Behalve het feit dat je alleen al voor schoenen en winterjassen een aparte kinderheffing zou willen ontvangen, kost het ook bákken met tijd, die wintergarderobe.
Eerste winkel: ja, nou… nee – toch maar – niet – of toch – nou – nee – dus – wel. Er is een broek gescoord. Na lang dralen.
De winterjas wordt een makkie: di is weken geleden al gespot!
Winterjas lang, oh nee, dat heet een jack, of nee, toch omgekeerd, dat is een kórte jas. Te kort ook, volgens deze moeder.
Ondanks het feit dat Puber1 zich zeer stoer en zelfverzekerd voelt, als een opgepompt michelinmannetje is het antwoord: nee!
Heel ouderwets, maar in de winter hoort minimaal je rug een beetje warm te blijven. Vooral als je bukt en ook als je voorovergebogen op je fietsstuur hangt. En die ouderwetse behoefte aan warmte – die dan ook meteen ozo gezond is – haalt een streep door de rekening. Geen jack.

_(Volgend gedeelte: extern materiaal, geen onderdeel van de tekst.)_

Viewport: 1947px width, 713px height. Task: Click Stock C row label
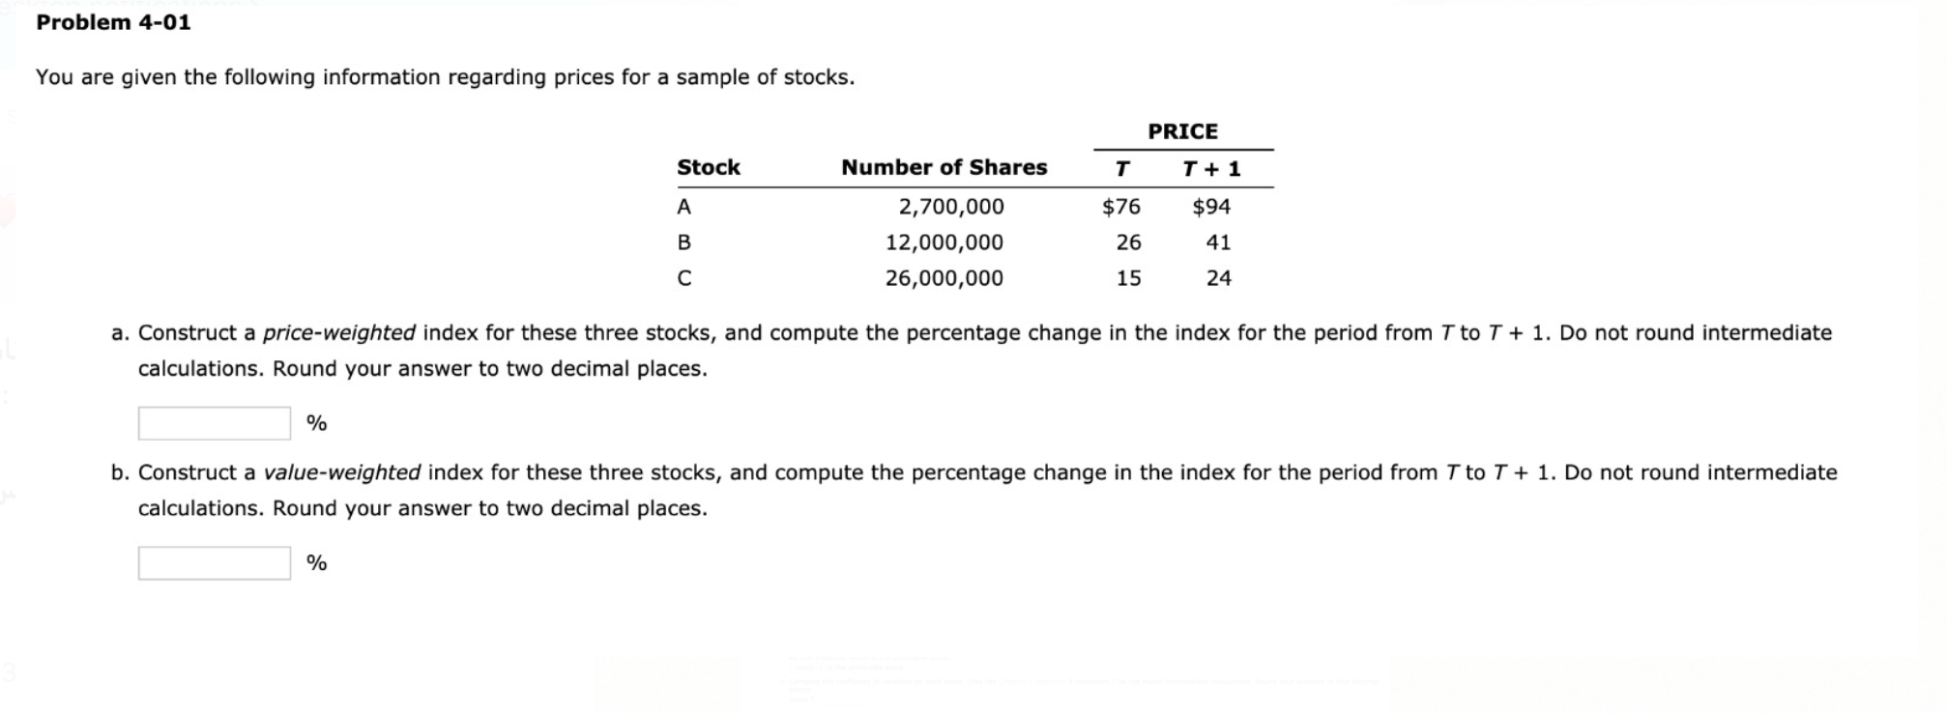click(x=684, y=280)
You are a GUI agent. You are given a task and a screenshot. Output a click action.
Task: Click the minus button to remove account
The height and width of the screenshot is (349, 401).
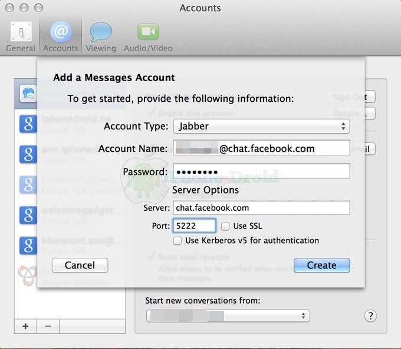click(x=48, y=326)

Maar Puber1 is niet voor één gaat te vangen: er wordt een ander exemplaar aangerukt. En daar staat Puber1: net zo stoer als daarnet, net zo zelfverzekerd, iets minder opgepomt.
Kosten? mwah. Daar denk ik liever niet meer aan …
Zeker niet na het zien van het tevreden gezicht van deze ras-manipulator:
‘Dank je mam, voor deze nieuwe jas! Ik ben erg blij mee. Ik had ook nooit gedacht dat je het goed zou vinden!’.
Ach, glimlachend verlaten we samen de winkel.